Your answer must be an exact copy of the records below, minus any images.

### Dataset entries
+===+

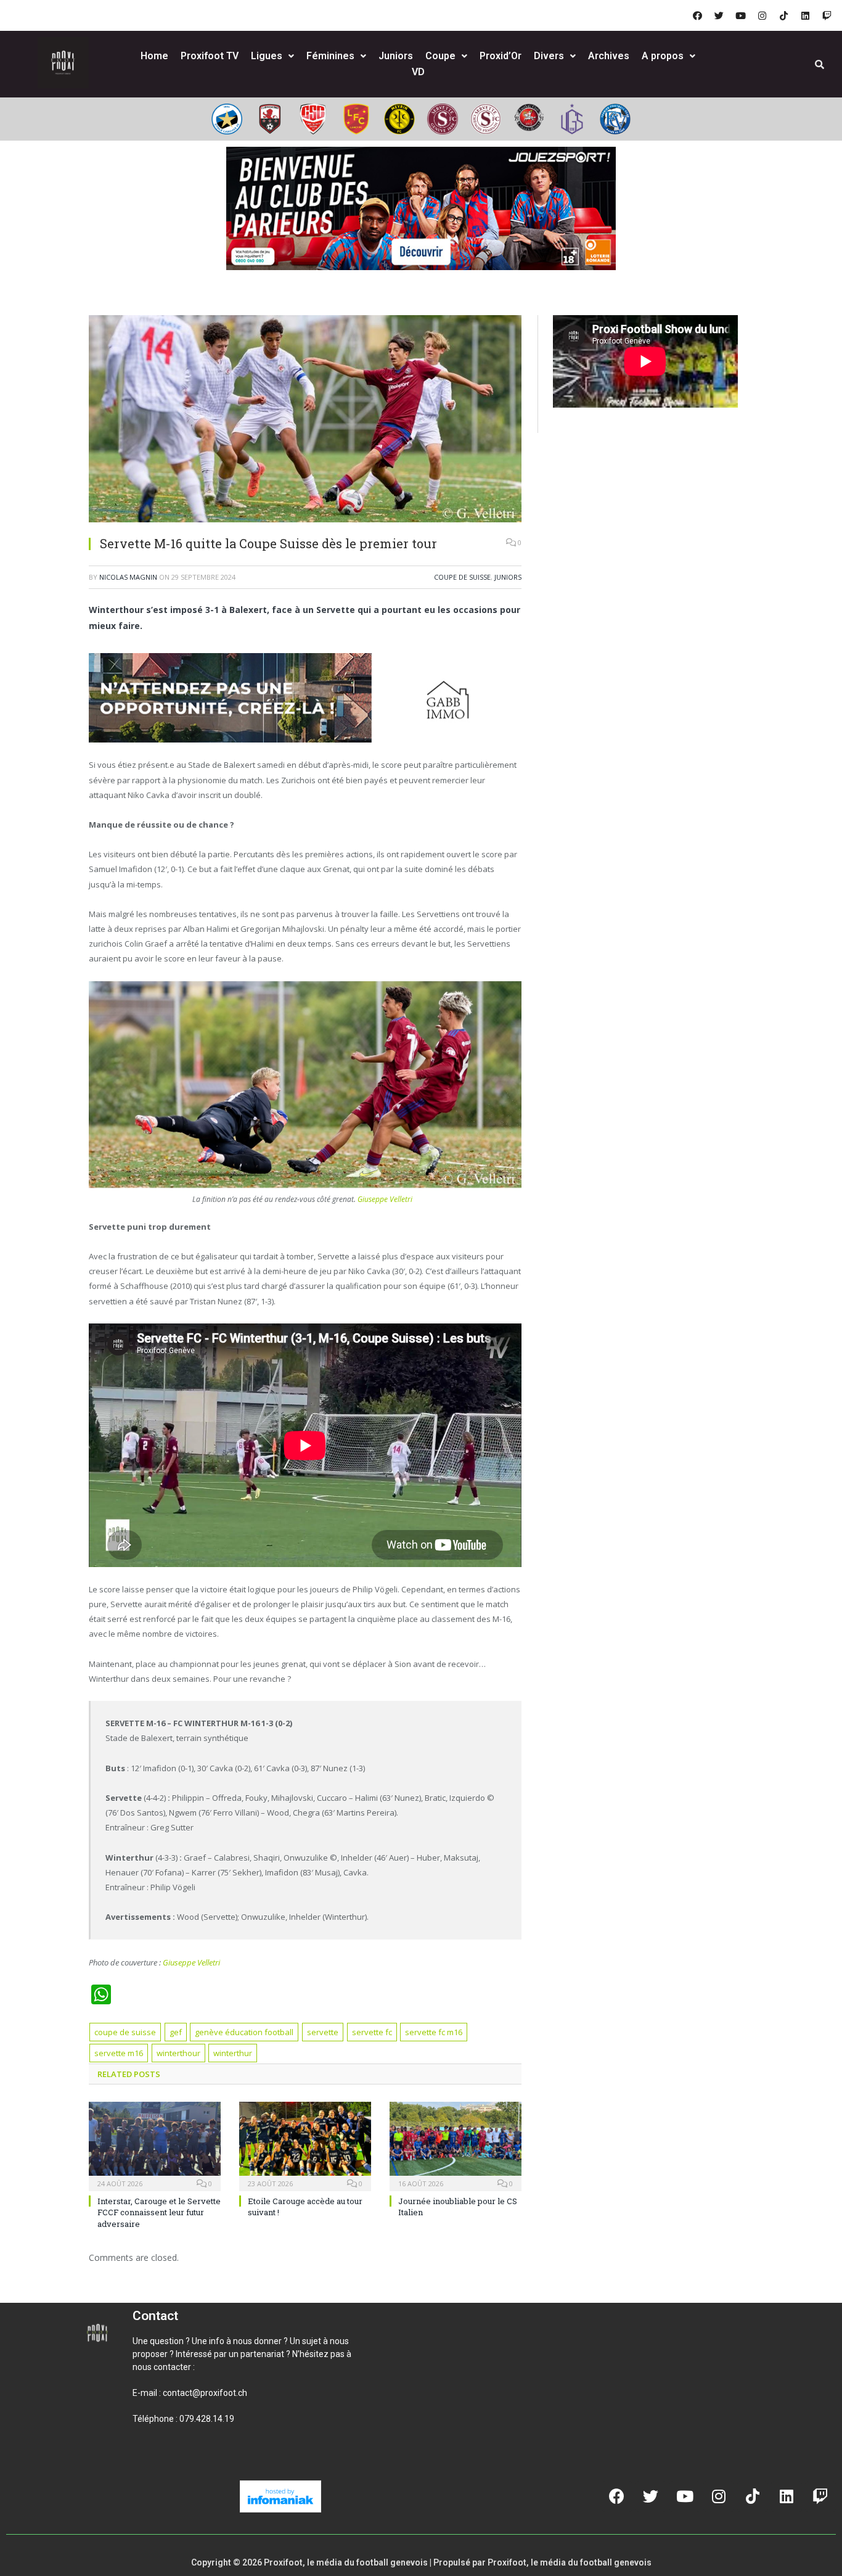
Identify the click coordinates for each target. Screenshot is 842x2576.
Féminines (330, 56)
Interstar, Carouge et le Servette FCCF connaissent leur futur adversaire (159, 2212)
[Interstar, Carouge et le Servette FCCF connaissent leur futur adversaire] (155, 2145)
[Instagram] (762, 15)
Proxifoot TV (210, 56)
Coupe (440, 56)
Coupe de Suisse (462, 577)
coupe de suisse (125, 2032)
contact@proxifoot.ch (205, 2393)
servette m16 (118, 2053)
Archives (608, 56)
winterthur (232, 2053)
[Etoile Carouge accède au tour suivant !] (305, 2145)
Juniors (395, 56)
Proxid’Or (500, 56)
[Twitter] (718, 15)
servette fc (372, 2032)
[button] (147, 2460)
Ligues (266, 56)
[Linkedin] (805, 15)
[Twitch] (826, 15)
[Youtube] (740, 15)
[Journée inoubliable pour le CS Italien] (455, 2145)
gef (176, 2032)
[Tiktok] (783, 15)
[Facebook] (697, 15)
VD (418, 72)
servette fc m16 (433, 2032)
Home (154, 56)
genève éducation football (244, 2032)
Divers (549, 56)
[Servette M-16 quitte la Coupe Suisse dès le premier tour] (305, 420)
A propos (663, 56)
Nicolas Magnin (128, 577)
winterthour (178, 2053)
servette (322, 2032)
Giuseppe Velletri (385, 1199)
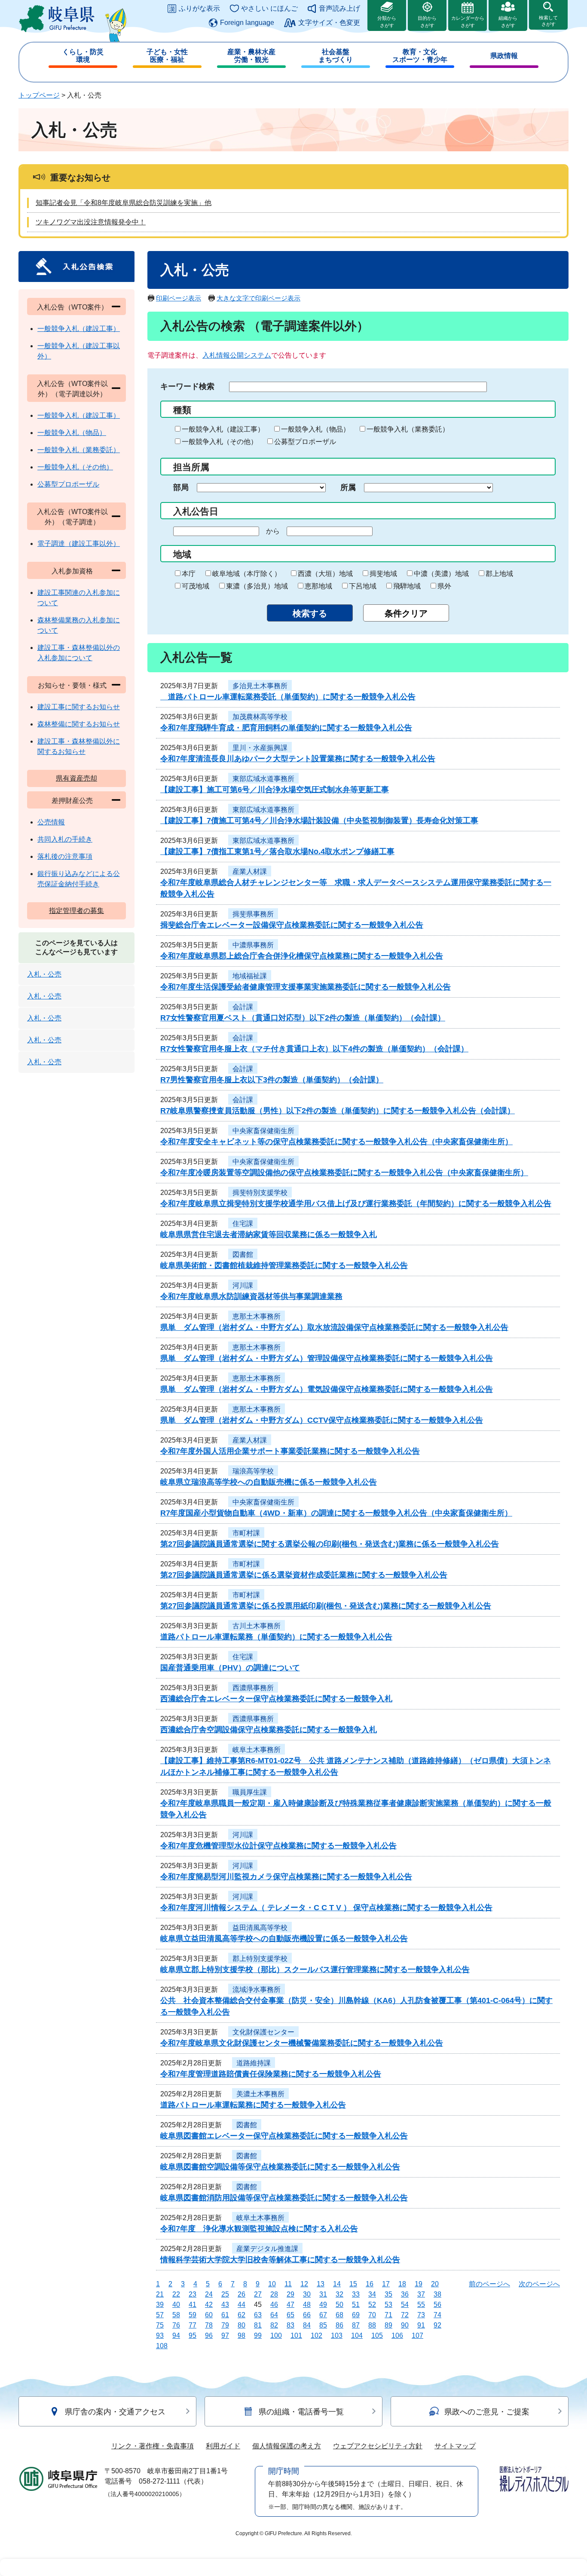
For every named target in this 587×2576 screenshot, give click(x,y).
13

+===+

### Exercise output
Identify the click coordinates for each target. Screenshot is 842x2576.
Féminines (330, 56)
Interstar, Carouge et le Servette FCCF connaissent leur futur adversaire (159, 2212)
[Interstar, Carouge et le Servette FCCF connaissent leur futur adversaire] (155, 2145)
[Instagram] (762, 15)
Proxifoot TV (210, 56)
Coupe (440, 56)
Coupe de Suisse (462, 577)
coupe de suisse (125, 2032)
contact@proxifoot.ch (205, 2393)
servette m16 (118, 2053)
Archives (608, 56)
winterthur (232, 2053)
[Etoile Carouge accède au tour suivant !] (305, 2145)
Juniors (395, 56)
Proxid’Or (500, 56)
[Twitter] (718, 15)
servette fc (372, 2032)
[button] (147, 2460)
Ligues (266, 56)
[Linkedin] (805, 15)
[Twitch] (826, 15)
[Youtube] (740, 15)
[Journée inoubliable pour le CS Italien] (455, 2145)
gef (176, 2032)
[Tiktok] (783, 15)
[Facebook] (697, 15)
VD (418, 72)
servette fc m16 (433, 2032)
Home (154, 56)
genève éducation football (244, 2032)
Divers (549, 56)
[Servette M-16 quitte la Coupe Suisse dès le premier tour] (305, 420)
A propos (663, 56)
Nicolas Magnin (128, 577)
winterthour (178, 2053)
servette (322, 2032)
Giuseppe Velletri (385, 1199)
For every named target in this 587×2576 screenshot, give click(x,y).
13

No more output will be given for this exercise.